Textbook 6.57 Question about Favorability, choosing Cathode, anode

[Sam Wentzel 1F 14B]

E* = 3.03 V for F2(g) + 2 H+(AQ) + 2 e- -> 2 HF (aq), E* = 3.03 V
Find Ka of HF

the E* value for F2 + 2 e- -> 2 F- is 2.87 V.

If we want the cell to be favorable, we want a positive E*cell value right?

So why in the solutions manual do they do E*cell = 2.87 V - 3.03 V? = -0.16 V
(Why do they choose HF reaction to be the anode, and the 2F- reaction to be the cathode?)

Additionally, how do we find Ka after calculating K?

[Chem_Mod]

Normally if you are determining the cell potential of a Galvanic cell, you want the most positive cell potential. However, in this problem, you are not constructing a Galvanic cell; instead, you are simply trying to find Ka for HF.

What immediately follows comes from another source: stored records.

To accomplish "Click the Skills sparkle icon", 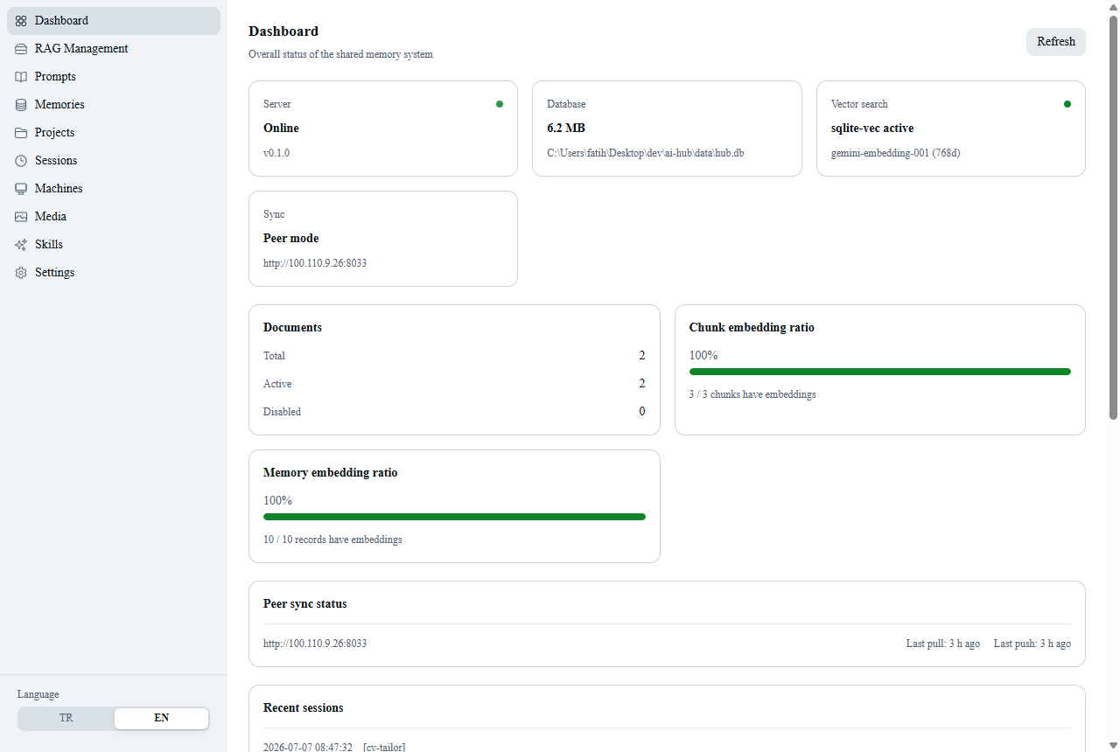I will click(x=21, y=245).
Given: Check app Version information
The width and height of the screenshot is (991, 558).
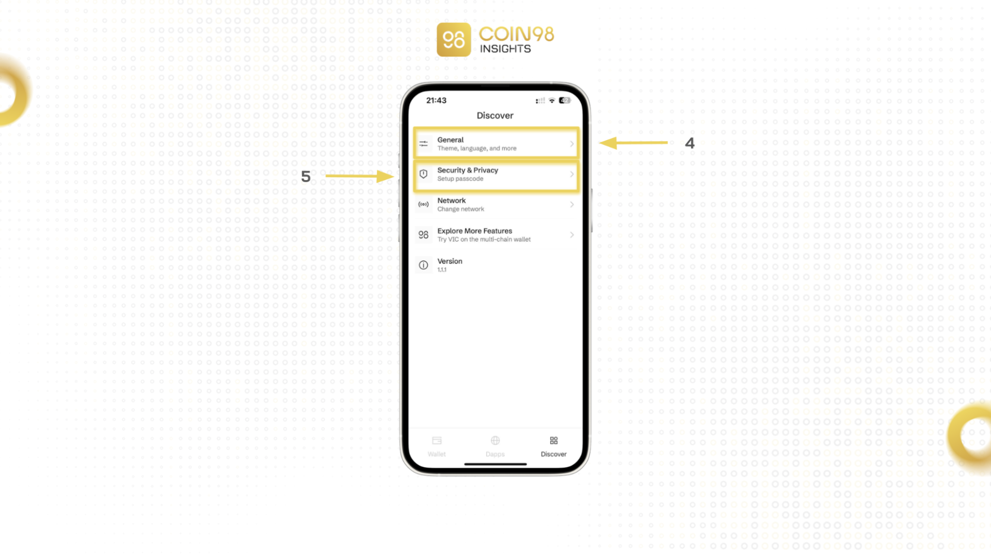Looking at the screenshot, I should pyautogui.click(x=496, y=265).
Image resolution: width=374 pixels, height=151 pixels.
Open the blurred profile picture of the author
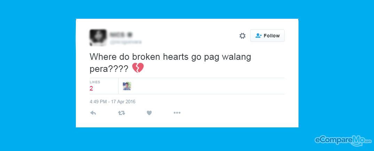98,37
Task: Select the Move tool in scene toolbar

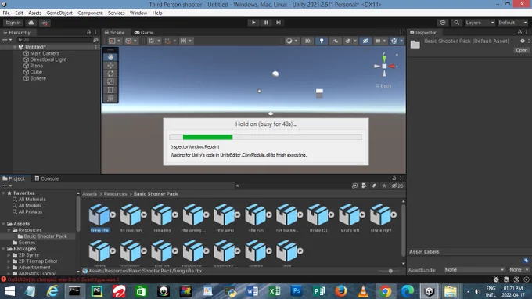Action: pyautogui.click(x=110, y=66)
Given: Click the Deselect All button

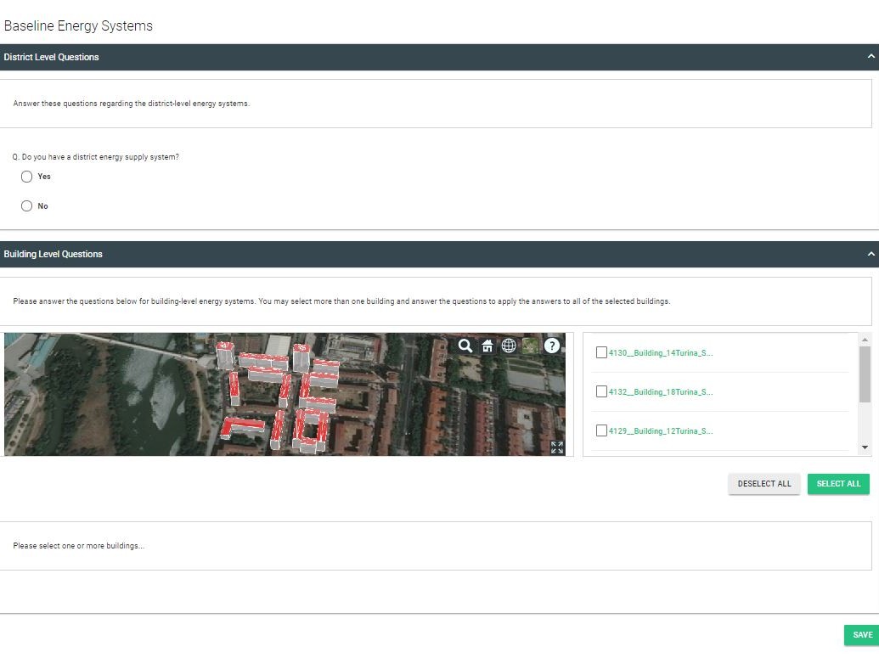Looking at the screenshot, I should [763, 484].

The K that you find using the Nernst equation is for double the reaction you want. Therefore, to get K for the single reaction (dividing the overall reaction by 2), you need to take the square root of K (raise K to the 1/2 power).

[FionaHunter21]

Why doesn't the 3.03V become negative when the equation gets flipped?

[Alisa Nagashima 1B]

Why doesn't the 3.03V become negative when the equation gets flipped?

I believe the 3.03V becomes negative.
E°cell = E°cathode - E°anode
-0.16V = +2.87V - 3.03V